» Problem
Please give back only the lines below from the one containing "Task: Open the اضف حسابك هنا name link" to the one containing "This screenshot has width=500, height=811.", each repeated word for word, both ends included.

» The data
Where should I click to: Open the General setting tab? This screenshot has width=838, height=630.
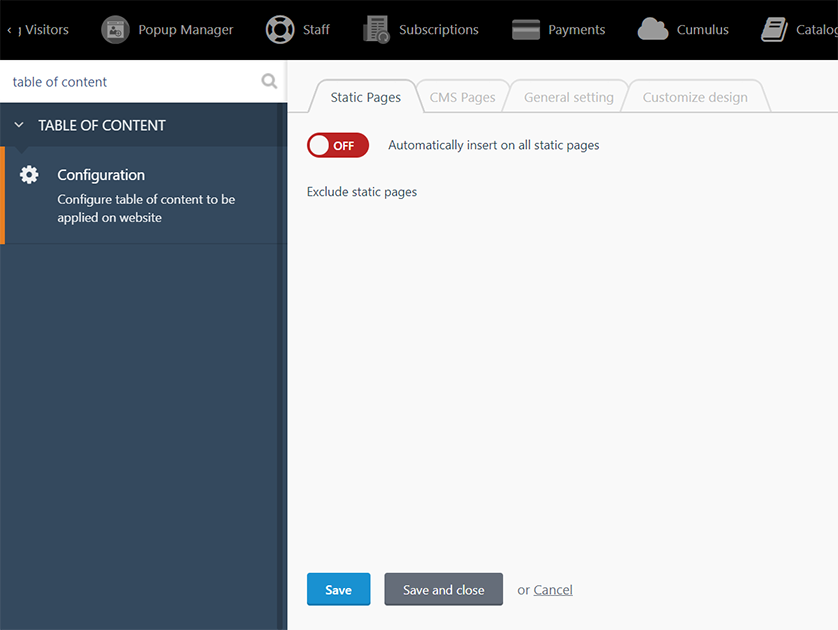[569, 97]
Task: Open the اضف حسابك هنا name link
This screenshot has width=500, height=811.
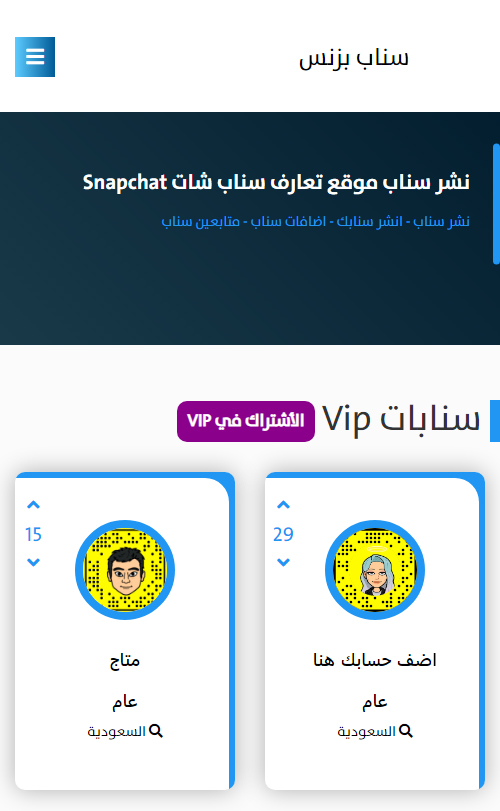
---
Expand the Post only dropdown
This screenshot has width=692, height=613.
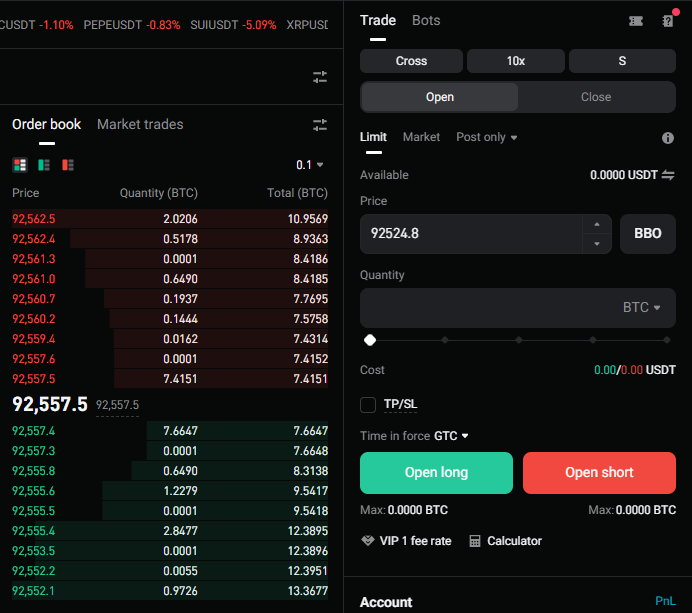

» Solution to the problem
Task: Open the اضف حسابك هنا name link
This screenshot has width=500, height=811.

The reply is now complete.